Я так понял – это было первое место, куда мне предстояло надеть бабочку.

Веселый поворот, подумалось мне. Становиться беженцем по религиозным и политическим мотивам я был не готов.

Девушка щебетала дальше. Я пытался размышлять. Ничего не получалось.

Наверное что-то изменилось за тот год, что я собирался в дорогу…

…А что Леля. Она мне подарила десять долларов и ушла мириться с Гургеном. Наверное, беспонтовый в сексуальных утехах Вадик не давал ей возможность во время секса сосать большой палец ноги.

Я остался один на один с настенными звездами из Голливуда.


Так я перестал быть женихом.

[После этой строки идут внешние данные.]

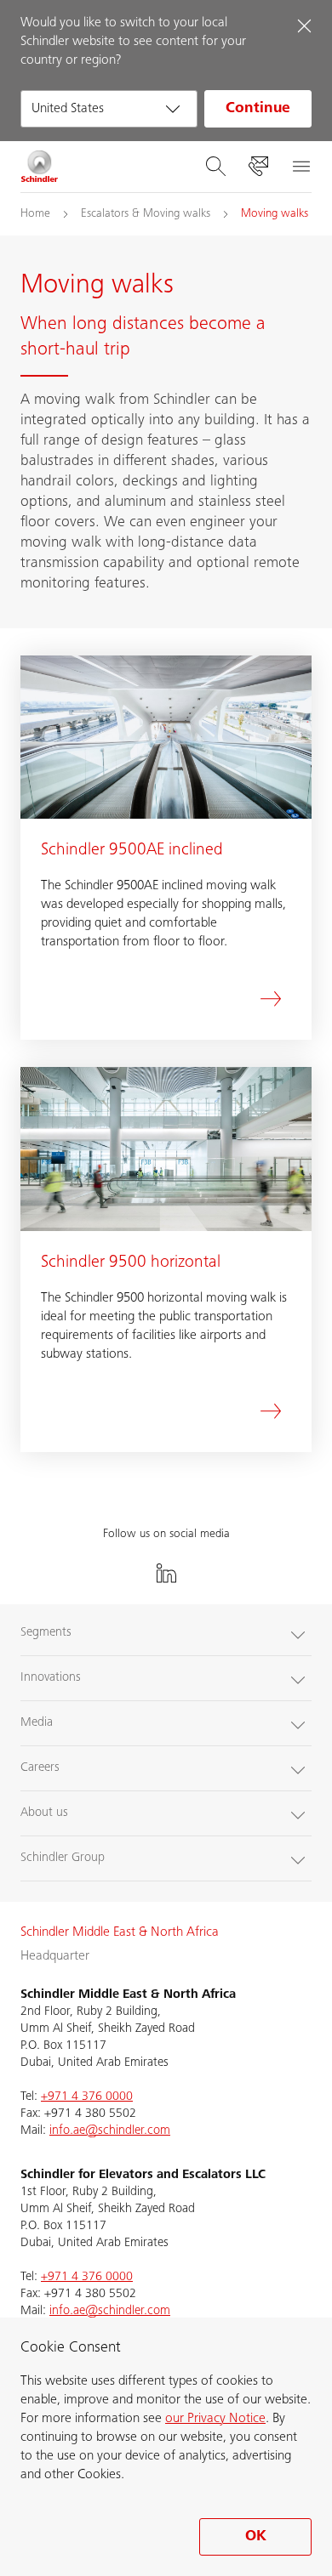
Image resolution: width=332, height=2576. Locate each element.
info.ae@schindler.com (109, 2131)
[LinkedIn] (166, 1573)
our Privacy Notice (215, 2419)
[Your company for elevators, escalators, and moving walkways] (39, 166)
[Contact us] (258, 167)
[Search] (215, 167)
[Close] (304, 25)
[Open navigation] (300, 167)
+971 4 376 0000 (87, 2097)
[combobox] (108, 109)
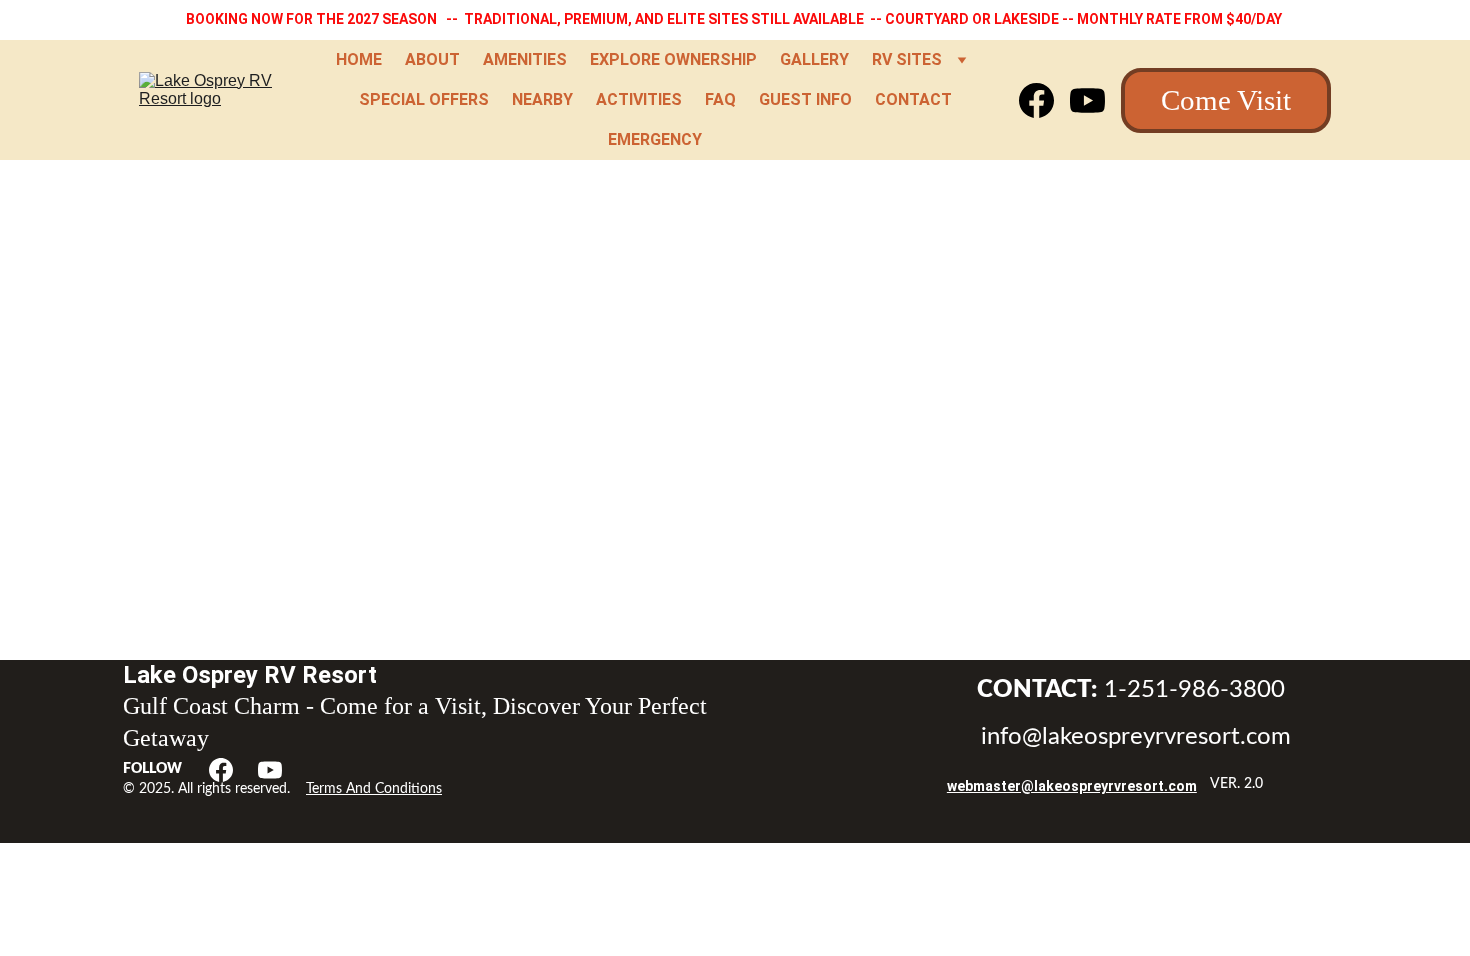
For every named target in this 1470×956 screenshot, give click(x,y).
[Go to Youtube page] (1087, 100)
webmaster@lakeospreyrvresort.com (1072, 786)
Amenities (525, 59)
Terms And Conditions (374, 789)
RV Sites (907, 59)
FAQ (720, 99)
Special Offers (424, 99)
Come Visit (1226, 100)
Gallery (814, 59)
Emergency (655, 139)
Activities (639, 99)
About (432, 59)
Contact (913, 99)
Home (359, 59)
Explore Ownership (673, 59)
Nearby (542, 99)
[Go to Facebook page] (1044, 100)
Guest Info (805, 99)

И начал проживать в бруклинских апартаментах на правах сына друзей родителей. Находясь с Аленой в одной квартире, видел я ее нечасто. Дневной распорядок моей бывшей невесты был наипростейшим: если не нужно было в колледж, она просыпалась около часу дня. А в колледж нужно было, кажется, три раза в неделю. Потом был душ, неспешный завтрак. Часа два уходило на макияж. В районе восьми вечера она уезжала в клуб. За ней приезжали попеременно – то Вадик, то Гурген. Иногда кто-то еще. Возвращалась под утро. Если с Вадиком, то около трех часов после полуночи, если с с Гургеном, то на полтора-два часа позже. Если с кем-то еще, то совершенно по-разному.

Так шли дни, недели. Я метался по раскаленному городу в поисках работы. К вечеру приходил уставший, заваливался на кровать, пытался учить английский, одновременно смотрел телевизор. Их двенадцать федеральных каналов, после наших союзных двух казались мне медиапиршеством. Яркая и шумная реклама взрывала мозг. Слоганы запоминались наизусть бессознательно и намертво. Пальцы ног уставали переключать каналы.

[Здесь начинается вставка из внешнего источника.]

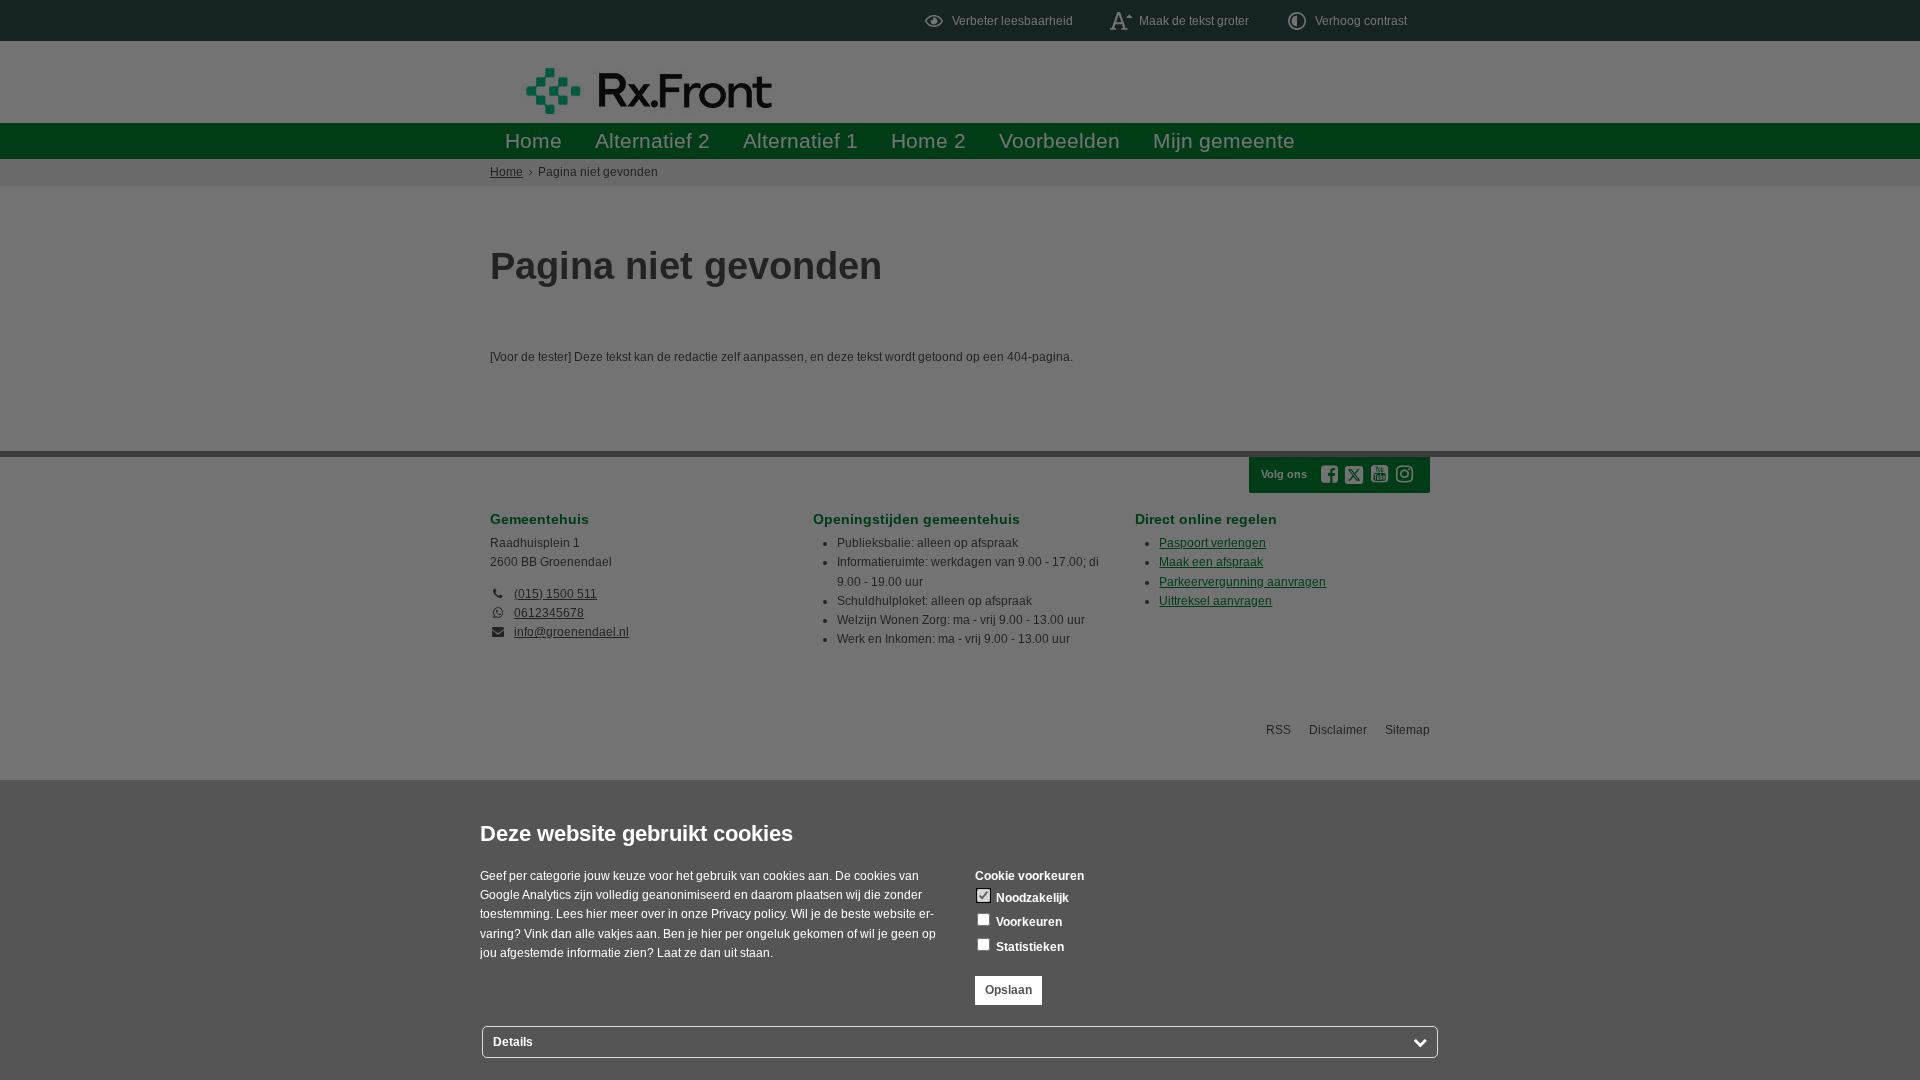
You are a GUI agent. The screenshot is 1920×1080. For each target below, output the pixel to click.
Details (513, 1042)
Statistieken (1028, 947)
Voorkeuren (1027, 922)
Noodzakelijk (1031, 898)
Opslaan (1008, 990)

Через три недели все надоело. Ненавистная уже реклама шла по двадцатому кругу. Бесконечные сериалы и ток-шоу я не понимал ни в плане языка, ни в плане смыслового восприятия. Футбол не показывали. Постановочный реслинг с уродливыми накачанными клоунами раздражал. Бейсбол вводил в состояние тихого бешенства.

Иногда случалось так, что Алена оставалась вечером дома. Обычно это было в день перед ранними занятиями в колледже. И в эти вечера происходили странные вещи. Полагаю, что странные…

Я как обычно валялся со словарем на чужой кровати. Телевизор фонил. В каждый из таких вечеров она приходила ко мне в спальню. Мы общались. Нам на самом деле было о чем поговорить. Общее детство в одном дворе. Набеги на соседские вишневые и абрикосовые сады. Футбол двор на двор. Мы много смеялись, лежа на одной кровати. Воспоминания становились настолько ощутимыми, что в спальне этой убогой бруклинской квартиры явственно ощущался приторный запах жаркого украинского лета с его шелковицей, крыжовником, пылью проселочных дорог, грязной рекой, где мы плескались с утра до вечера, разбитыми коленками, утренней яичницей с салом.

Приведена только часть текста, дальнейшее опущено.